Last week I virtually attended Apache Beam Summit 2022 held in Austin, Texas. The event concentrates around Apache Beam and the runners like Dataflow, Flink, Spark or Samza. Below you can find my overall impression of the conference and notes from several interesting sessions. If some aspect was particularly appealing I put the reference to supplementary materials.

Overview

The conference was a hybrid event, all sessions (except for workshops) were live-streamed for an online audience for free.

During the sessions you could ask the questions on the streaming platform, and the questions from the online audience were answered by the speakers. When the sessions had finished, they were available on the streaming platform.
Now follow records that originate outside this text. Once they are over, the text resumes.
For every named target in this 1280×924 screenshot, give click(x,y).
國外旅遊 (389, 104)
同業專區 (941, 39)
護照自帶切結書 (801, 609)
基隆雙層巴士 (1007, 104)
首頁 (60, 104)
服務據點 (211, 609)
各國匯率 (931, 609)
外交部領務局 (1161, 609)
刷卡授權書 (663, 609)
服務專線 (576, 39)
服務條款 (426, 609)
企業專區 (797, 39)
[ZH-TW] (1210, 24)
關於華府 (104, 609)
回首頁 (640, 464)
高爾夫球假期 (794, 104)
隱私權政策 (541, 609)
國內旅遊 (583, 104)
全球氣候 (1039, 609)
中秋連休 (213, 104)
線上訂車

I was able to replay afternoon sessions the next day in the morning, very convenient for people in non US timezones like me.

For the two days the program was organized within three tracks, the third day was dedicated to the onsite workshops but there was also one track for the online audience.

Google’s investment on Beam, and internal use of Beam at Google

The keynote session was presented by Kerry Donny-Clark (manager of the Apache Beam team at Google).

  • Google centric keynotes, I missed some comparison between Apache Beam / Dataflow and other data processing industry leaders
  • A few words about new runners: Hazelcast, Ray, Dask
  • TypeScript SDK as an effect of internal Google hackathon
  • Google engagement in Apache Beam community

Beam team at Google

How the sausage gets made: Dataflow under the covers

The session was presented by Pablo Estrada (software engineer at Google, PMC member).

  • Excellent session, highly recommended if you deploy non-trivial Apache Beam pipelines on Dataflow runner
  • What does “exactly once” really mean in Apache Beam / Dataflow runner

Exactly once

  • Runner optimizations: fusion, flatten sinking, combiner lifting
  • Interesting papers, they help to understand Dataflow runner principles: Photon, MillWheel
  • Batch vs streaming: same controller, but data path is different. Different engineering teams, no plans to unify.
  • Batch bundle: 100–1000 elements vs. streaming bundle: < 10 elements (when pipeline is up-to-date)
  • Controlling batches: GroupIntoBatches
  • In streaming EACH element has a key (implicit or explicit)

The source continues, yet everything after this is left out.